Performance evaluation and visualization is an important and useful technique that helps the user to understand and improve complex parallel performance phenomena. C-DAC's HPCC software is the programming environment for PARAM Padma /PARAM 10000 and supports the development and execution of both sequential and message passing programs. The HPCC software contains a rich set of high performance tools for clusters. The Betatesting Group contributes towards the testing of HPCC Tools, which includes verifying testability of requirements, defining guidelines for test results, reporting and suggesting test optimization techniques, and the development of test scripts. C-DAC HPCC tools and their features with respect to usage and performance are investigated on the PARAM series.

Our proposed set of valuation criteria consists of Robustness, Usability, Scalability, Portability and Versatility. The investigation of testing tools that are either publicly or commercially available including HPCC software tools will be carried out. Tools that work across different platforms, rather than on vendor tools that work only on one platform will be investigated. The list of HPCC tools is given below.

-
Performance Evaluation and Visualization tool
 
-
Parallel debuggers
 
-
Data Representation: Performance Visualization of MPI Programs
 
-
Cluster management and monitoring tools (Portability; Scalability; High
 
-
Sampling rate Extensibility; Flexibility; Event Monitoring and Management;
 
- History and Reporting GUI Monitoring and Configuring; Network Tests.
   
- Job Management Software

Porting MPICH over VIPL on PARAM Padma

The Betatesting Group has worked on Porting MPICH over VIPL on the PARAM Padma using PARAMNet-II interconnect technology, in collaboration with other groups of C-DAC. Experiments on Performance of system and application benchmarks on PARAM Padma with different cluster configuration such as Gigabit & MPICH; PARAMNet-II with MPICH over VIPL; and PARAMNet-II with C-DAC MPI over VIPL have been carried out.

Development of HPC Libraries and Tools on PARAM 10000

P-MACS: The Betatesting Group developed the Parallel Matrix Computation Suites (P-MACS) on PARAM 10000 in which different partitioning of matrix techniques have been used for dense matrix computations. The P-MACS suite uses MPICH (Message Passing Interface) library calls and the aim is to execute all simple matrix computations algorithms. The parallel programs on vector-vector multiplication, matrix-vector multiplication, matrix-matrix multiplication with different partitioning techniques, and solution of matrix system of linear equations by direct and iterative methods have been considered. The aim is to test the correctness of results for different parallel matrix computation algorithms using different types of Point-Point, Advanced Point -to-Point Collective Communication MPI library Calls.
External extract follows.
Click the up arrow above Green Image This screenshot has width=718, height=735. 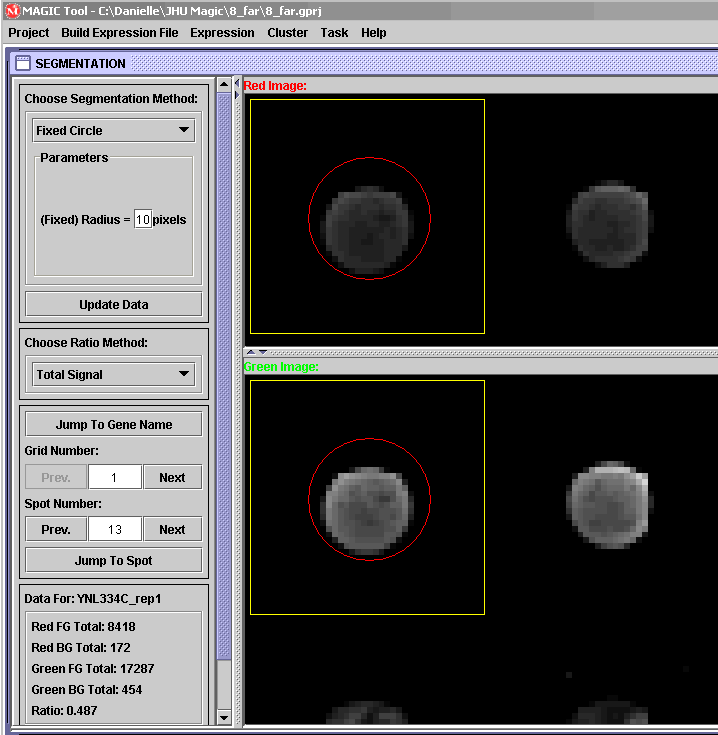[x=251, y=352]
Dedicated Slot Booking Software on PARAM 10000

We have developed Dedicated Slot Booking (DSB) Software which partitions the message passing cluster such as PARAM 10000 with respect to specific time. We explain design issues and features of this software that helps user to book a set of nodes exclusively for single/multi users in given time frame dedicated slot on PARAM 10000. Using this software, it is possible to book nodes at different intervals of time to execute the jobs in dedicated mode. This software reduces dependency on system administrators and operators, freeing them to focus on other important activities. Dedicated slot booking software is a part of Load Scheduling and Job Management software, which is available on many parallel computers. Although cluster computing has emerged as favourable alternative to large scale SMPs and MPPs, there are several issues regarding usability and manageability. Specifically, when benchmarking the cluster for performance and scalability, the entire cluster or some nodes of the cluster is to be used in dedicated mode to reduce several overheads. So we need to partition the cluster logically according to the requirements. The Dedicated Slot Booking is a software tool, which will partition the cluster according to the requirements of the users.
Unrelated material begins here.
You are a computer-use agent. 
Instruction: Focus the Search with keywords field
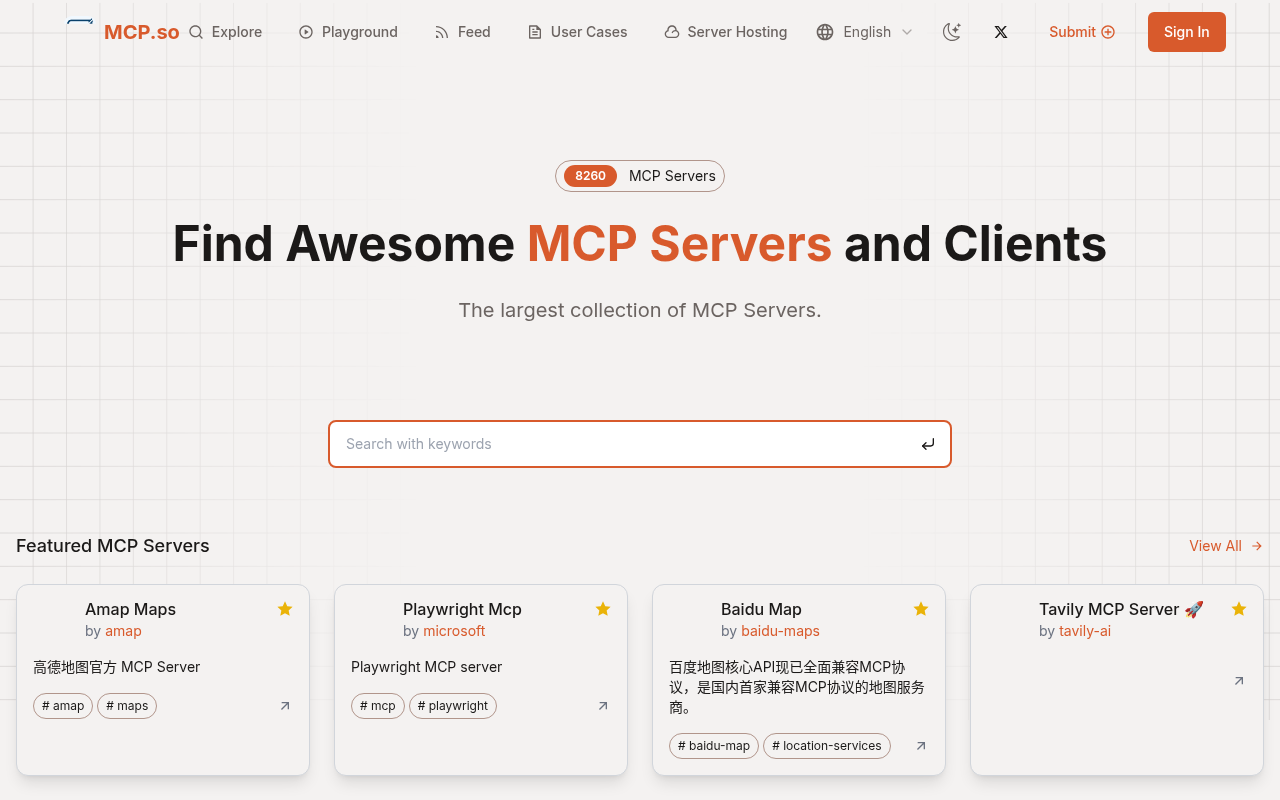click(625, 444)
By logical partitioning we mean that the partitioning is done only by implementing certain policies about the usage of the cluster by means of some software. Another approach is to disallow any user to logon to any of the nodes of the cluster except the job submission node. From this node the user has to submit his/her job under the control of some job management software like LSF - load-sharing facility, portable batch system (PBS), Condor. This approach does answer the needs of job management for a fixed production environment but not that of testing and development - especially in case of system software developers. For the latter case it is essential for the users to logon to the nodes to perform various activities. Also, such an approach cannot give flexibility of runtime environment selection to the users. To address these issues a software tool is designed which will create and delete the partition of the cluster. The software is designed in modular form and web-interface is provided. We assume that the cluster is configured as some servers and compute nodes and the server handles the time slot booking information and interfaces with user's requirements. Issues such as accessing the slot booking software through web-interface, organization of various modules, identifying analysis mechanisms to check the node status during booking have been taken into consideration.

Job Accounting Tool (PJOBA) on PARAM 10000:

The Betatesting Group and NPSF members developed the PARAM Job Accounting Tool (PJOBA), an accounting software package for PARAM 10000 by which the external users can be charged accordingly. The accounting package is web enabled and provides information on the essence utilization by individual users or all users on the PARAM 10000 Clusters. This software on the PARAM 10000 reduces the dependency on system administrators and operators, freeing them to focus on other activities. The system accounting utilities are a family of mechanisms that collect data on system usage by the CPU, by the user, and by the process.

 

Parallel Computing Workshops & Training, and HPC Modules Course Programme.

The Betatesting Group was actively involved in the development of the state-of-the-art web-enabled parallel computing training program on the PARAM 10000 and PARAM Padma for internal and external users. Members of the Group conducted several parallel computing workshops at C-DAC with the support of the other group members of C-DAC.

The Betatesting Group members conducted state-of-the-art parallel computing workshops, covering various theoretical aspects of parallel computing, architectural features of parallel computers (Clusters, SMP Machines, CC-NUMA machines), system area networks and inter-connection networks, performance and scalability issues of applications and detailed hands-on message passing clusters.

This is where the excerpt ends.